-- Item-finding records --

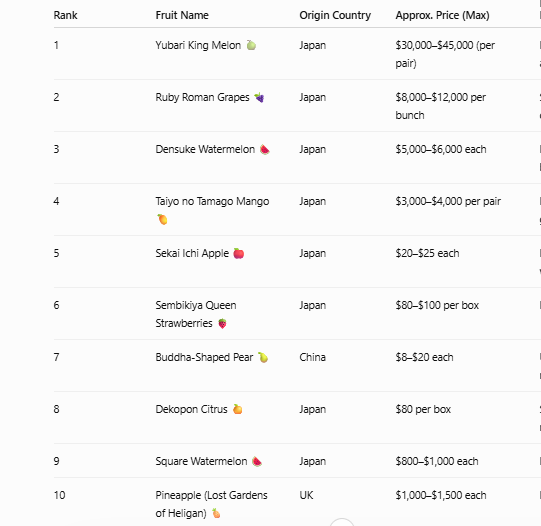Click the Approx. Price (Max) column header
Image resolution: width=541 pixels, height=526 pixels.
click(x=442, y=15)
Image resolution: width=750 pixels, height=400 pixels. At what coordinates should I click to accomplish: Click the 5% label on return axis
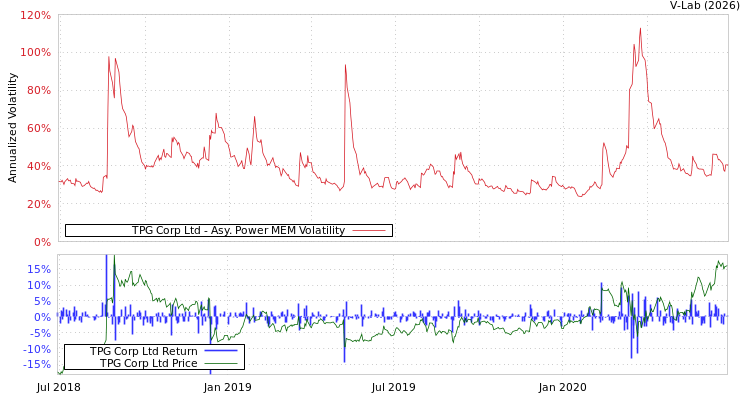pyautogui.click(x=42, y=301)
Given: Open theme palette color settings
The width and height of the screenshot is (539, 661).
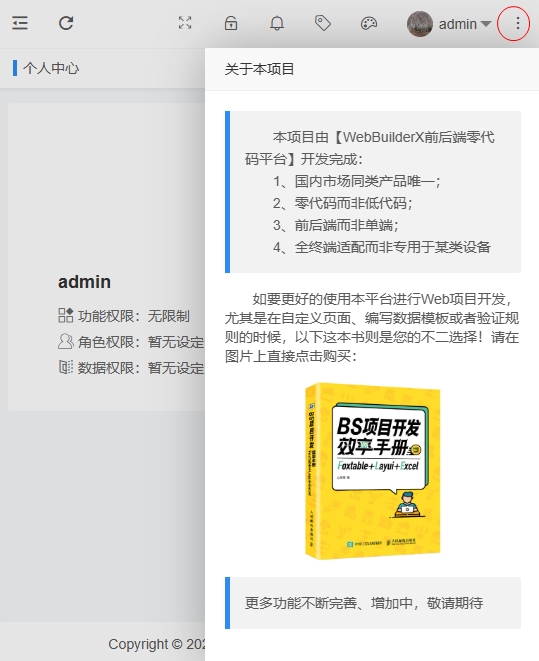Looking at the screenshot, I should coord(369,23).
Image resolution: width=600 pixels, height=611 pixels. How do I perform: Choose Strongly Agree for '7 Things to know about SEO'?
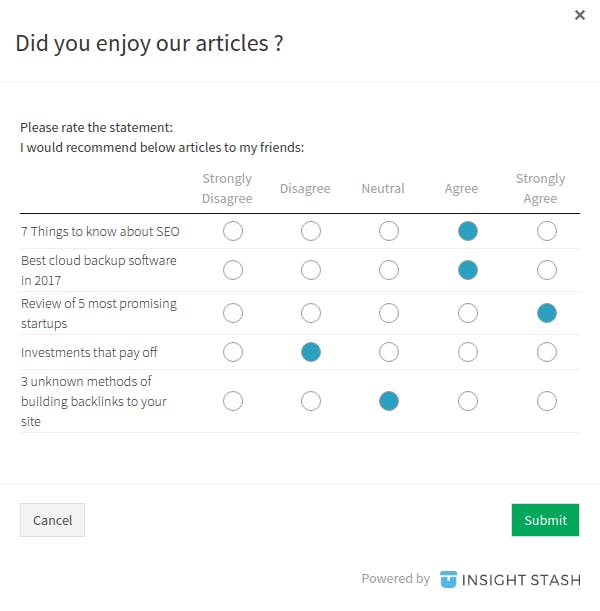[x=546, y=232]
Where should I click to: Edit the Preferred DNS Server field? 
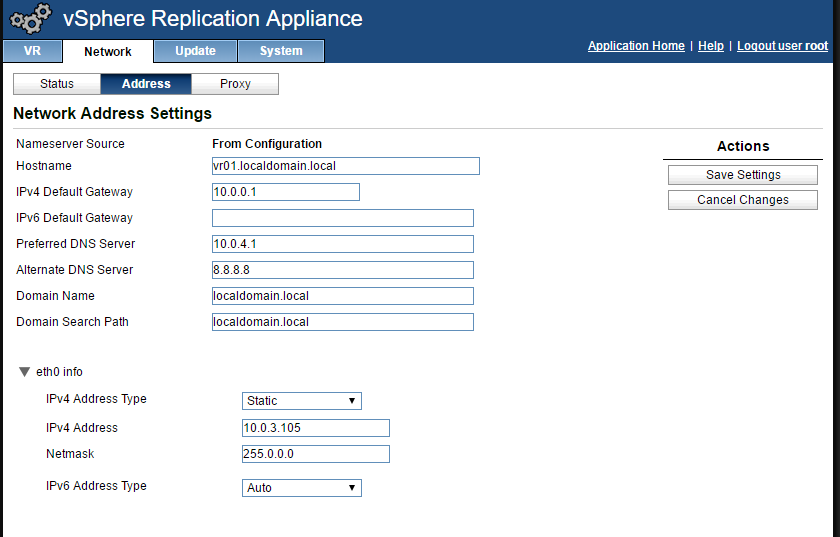pos(342,244)
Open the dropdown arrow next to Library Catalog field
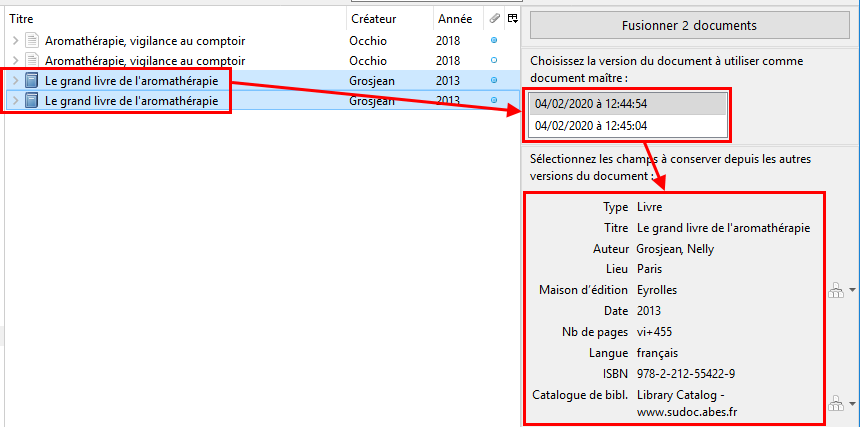The height and width of the screenshot is (427, 860). coord(852,404)
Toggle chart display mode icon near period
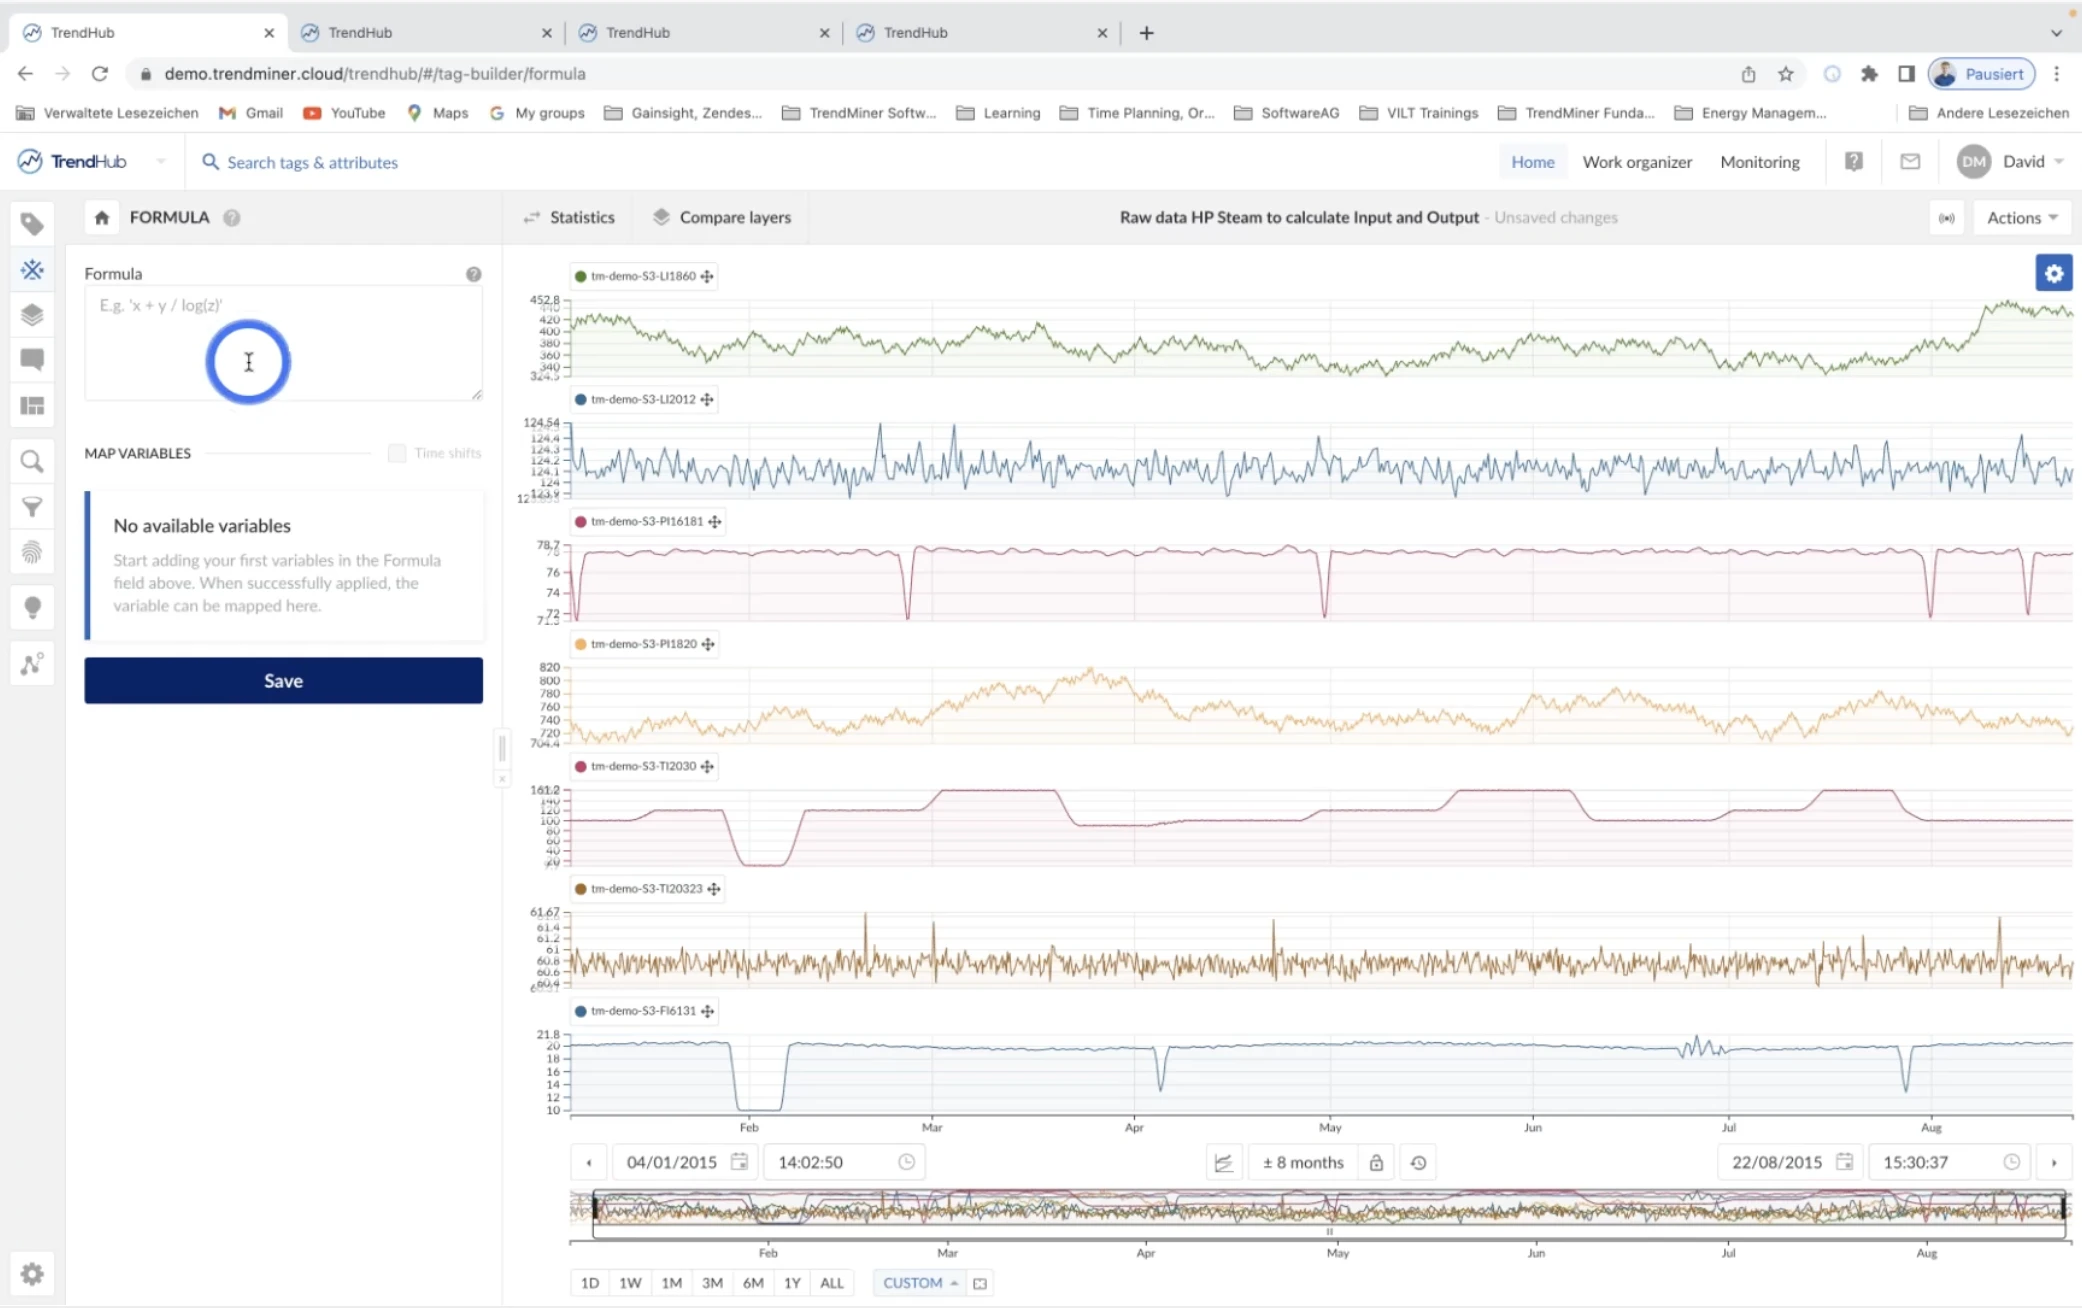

-- STATED TASK --
Recast all of the data above as a numbered list, one line per entry, leaving out blank lines and omitting the pictures.

-- EXERCISE RESULT --
1. Click the Approx. Price (Max) column header
2. Image resolution: width=541 pixels, height=526 pixels.
3. click(x=442, y=15)
4. Image resolution: width=750 pixels, height=400 pixels. At what coordinates should I click to accomplish: Click the 5% label on return axis
5. pyautogui.click(x=42, y=301)
6. Given: Open theme palette color settings
7. The width and height of the screenshot is (539, 661).
8. Looking at the screenshot, I should coord(369,23).
9. Image resolution: width=600 pixels, height=611 pixels. How do I perform: Choose Strongly Agree for '7 Things to know about SEO'?
10. [x=546, y=232]
11. Where should I click to: Edit the Preferred DNS Server field? 
12. pos(342,244)
13. Open the dropdown arrow next to Library Catalog field
14. The height and width of the screenshot is (427, 860). coord(852,404)
15. Toggle chart display mode icon near period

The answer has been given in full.